Fossil fuel companies pledged to fund scholarships and tuition fees across at least 17 universities in 2022. 

The Italian multinational Eni funded a scholarship programme at the University of Oxford’s Saïd Business School in 2022 called the Africa Scholarship, as well as a scholarship programme with St Anthony’s College, Oxford. 

Oxford has previously said that it “receives funding from and donations from companies and organisations from the fossil fuel sector” typically at an average of £3 million a year in research funding and £2 million in philanthropic donations. It says that the research funding is equivalent to less than 1 percent of the university’s research turnover.

Kellas Midstream also funds a set of scholarships at Teesside University, while Cardiff receives over £870,000 from TotalEnergies for its OneTech Futures graduate programme, which began in 2018 and runs through to 2025.

Shell has given the University of Aberdeen £150,000 for new “Transition Scholarships” for the coming academic year, funding research into “key challenges around net zero and reducing emissions”.

The university, based in Europe’s “oil capital” on the coastline of the UK’s North Sea oil and gas fields, pledged to divest from fossil fuels in 2021 – saying that it planned on excluding fossil fuel extraction companies from its £52.7 million investment portfolio by 2025.

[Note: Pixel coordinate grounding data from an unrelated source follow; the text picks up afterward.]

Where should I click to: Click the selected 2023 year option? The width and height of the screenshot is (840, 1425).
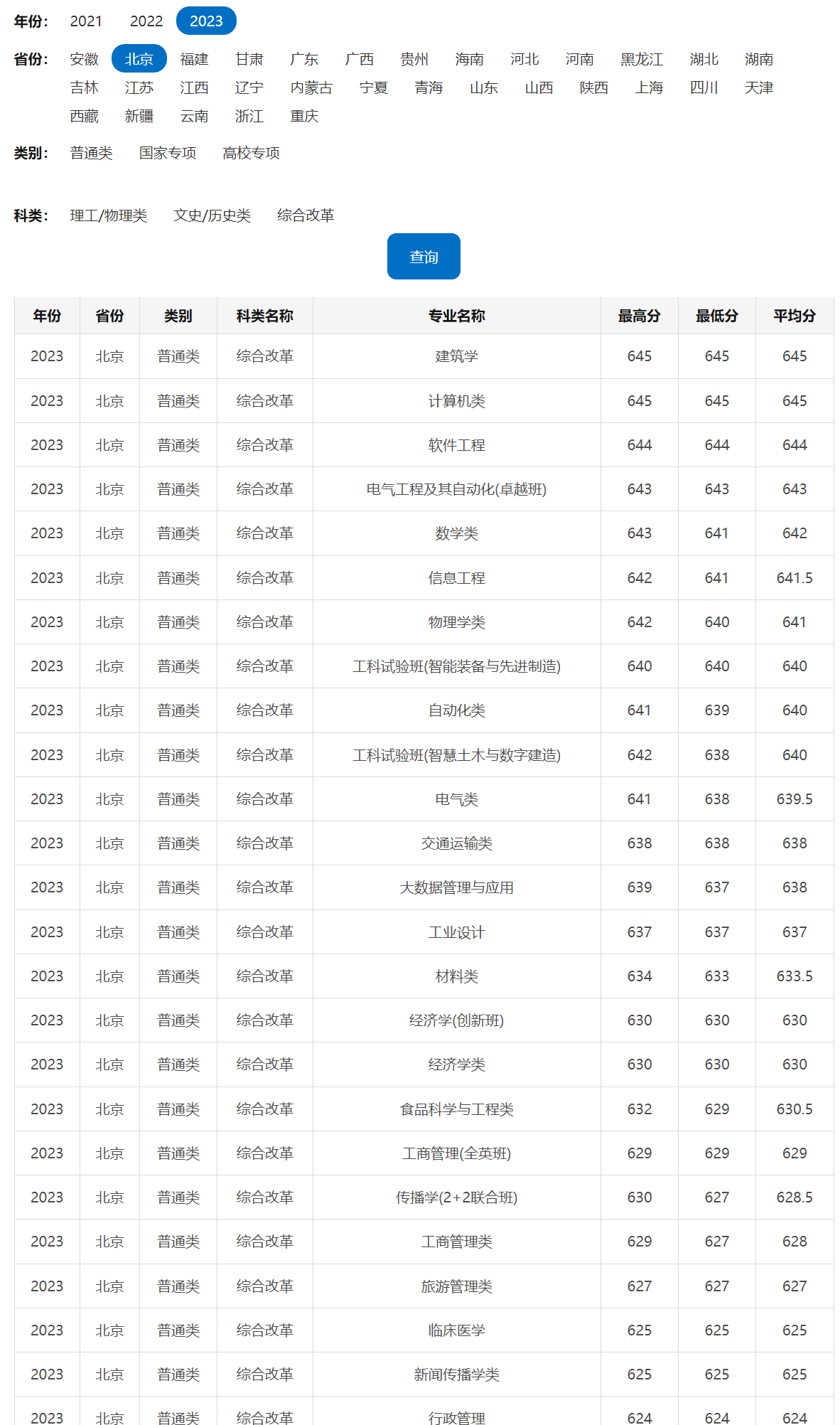coord(206,21)
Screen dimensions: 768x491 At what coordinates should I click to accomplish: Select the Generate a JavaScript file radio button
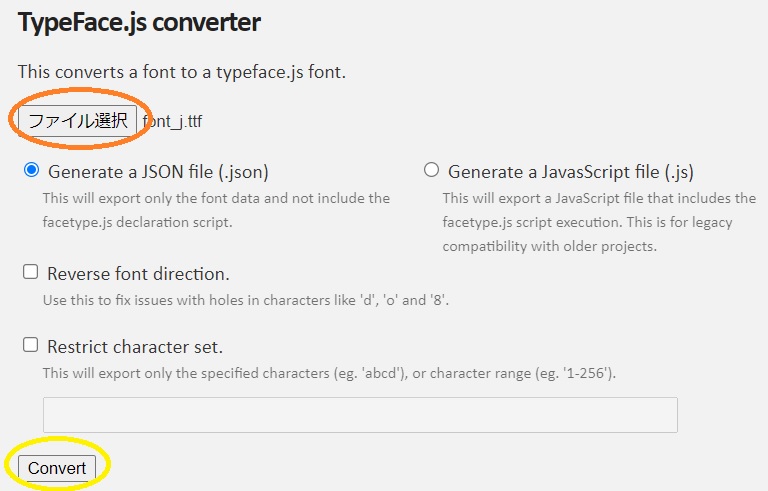tap(431, 170)
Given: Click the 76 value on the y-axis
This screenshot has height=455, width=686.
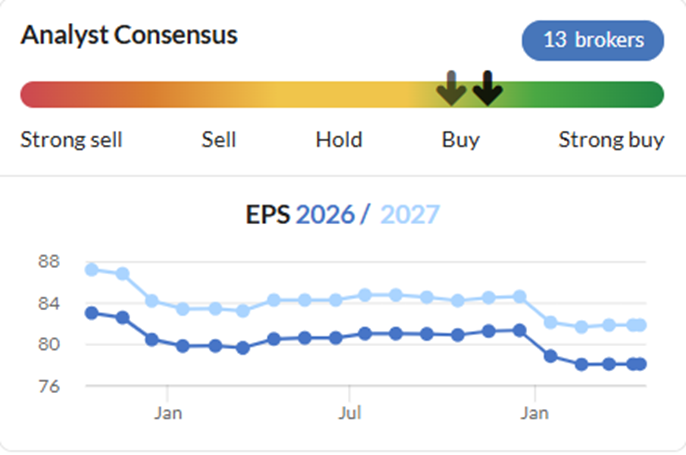Looking at the screenshot, I should pos(49,386).
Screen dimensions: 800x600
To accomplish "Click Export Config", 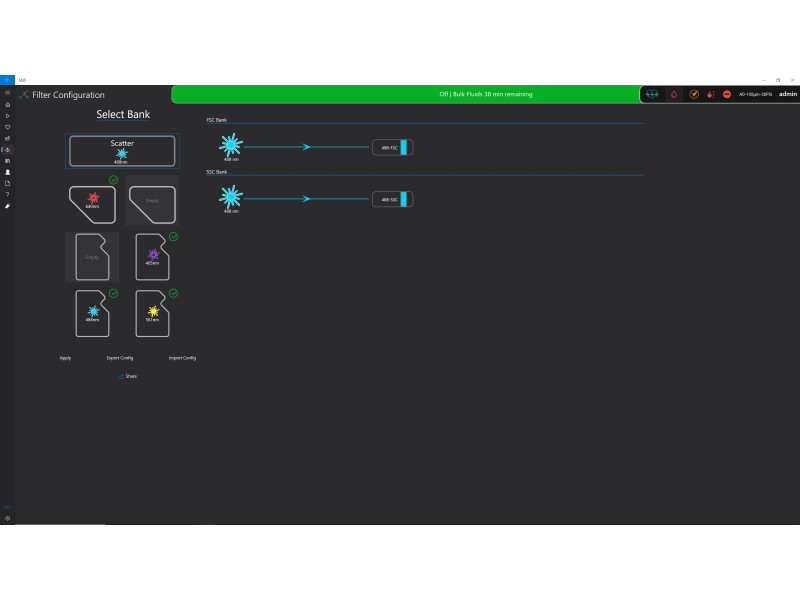I will click(120, 357).
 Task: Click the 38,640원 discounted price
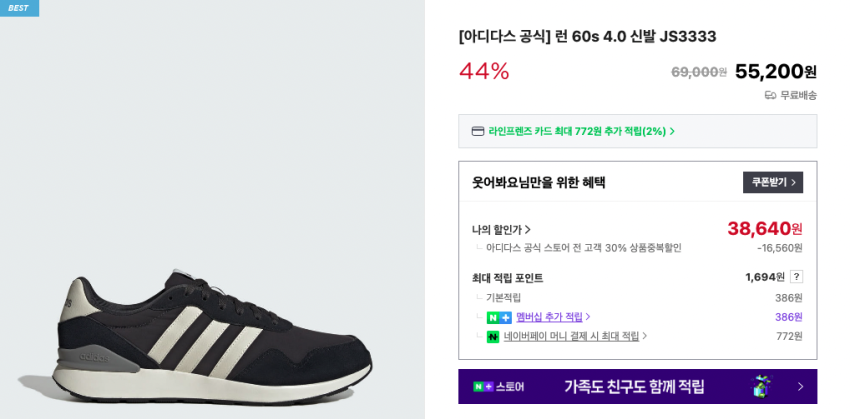point(764,229)
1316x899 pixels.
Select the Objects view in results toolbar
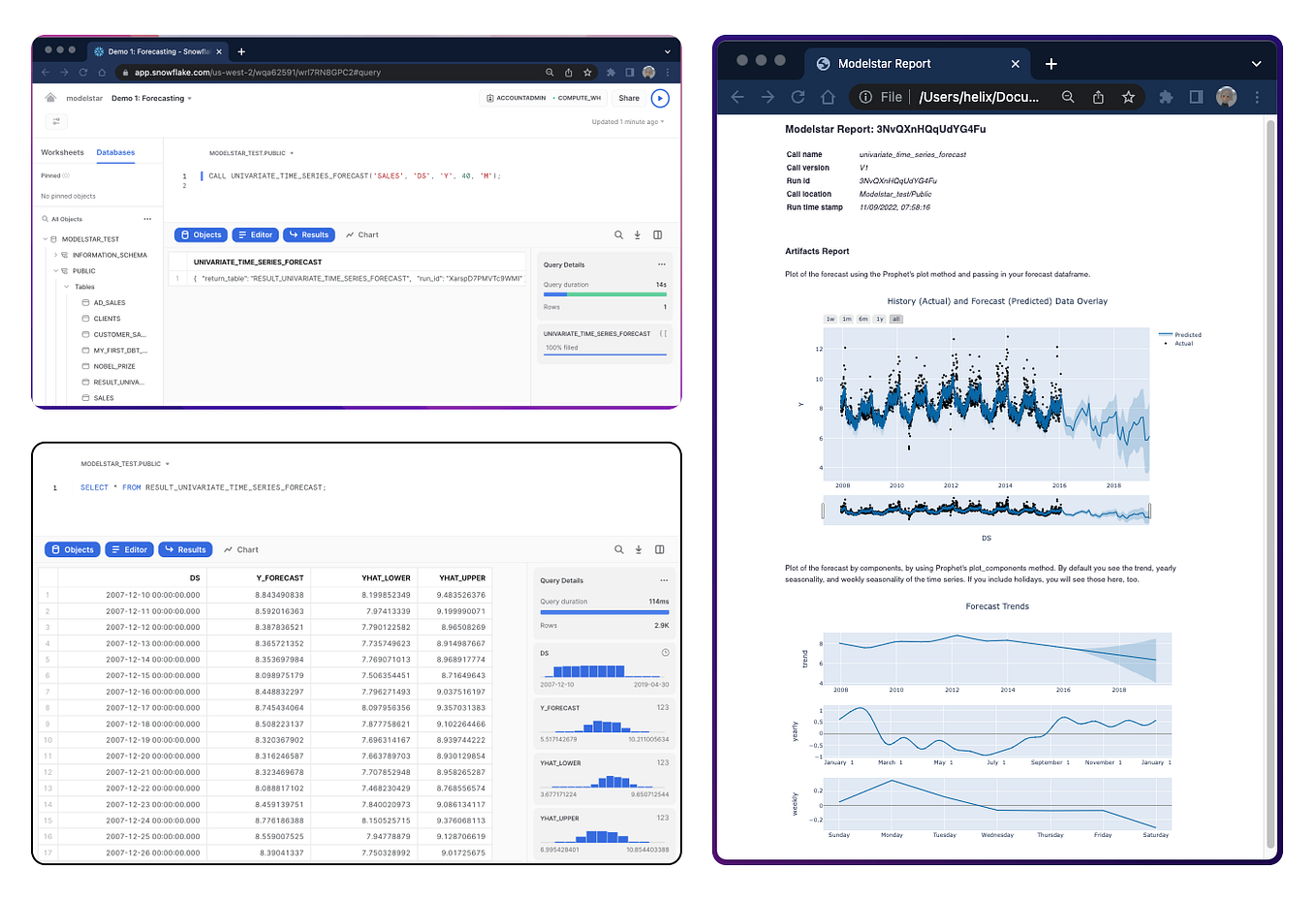(x=201, y=234)
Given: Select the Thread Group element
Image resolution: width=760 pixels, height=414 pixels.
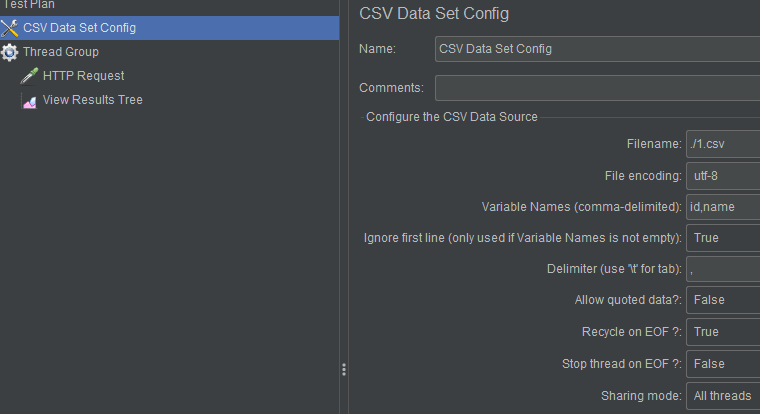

A report commissioned by the University of Cambridge and led by Nigel Topping, a former UN climate action champion, last year recommended that the institution halt all funding from fossil fuel companies, including for research or philanthropic purposes. Cambridge itself took £2.8 million from Shell, BP, and BHP Billiton in 2022, and has reportedly received around £3.3 million per year from the industry since 2017. 

A spokesperson told DeSmog: “The University of Cambridge only accepts funding from energy companies where it is sure that the resulting collaboration will help the UK and global society move to renewable or decarbonised energy. An enhanced set of criteria created in 2021 includes a written assessment from non-conflicted experts on whether the purpose of the proposed collaboration contributes meaningfully to the energy transition.”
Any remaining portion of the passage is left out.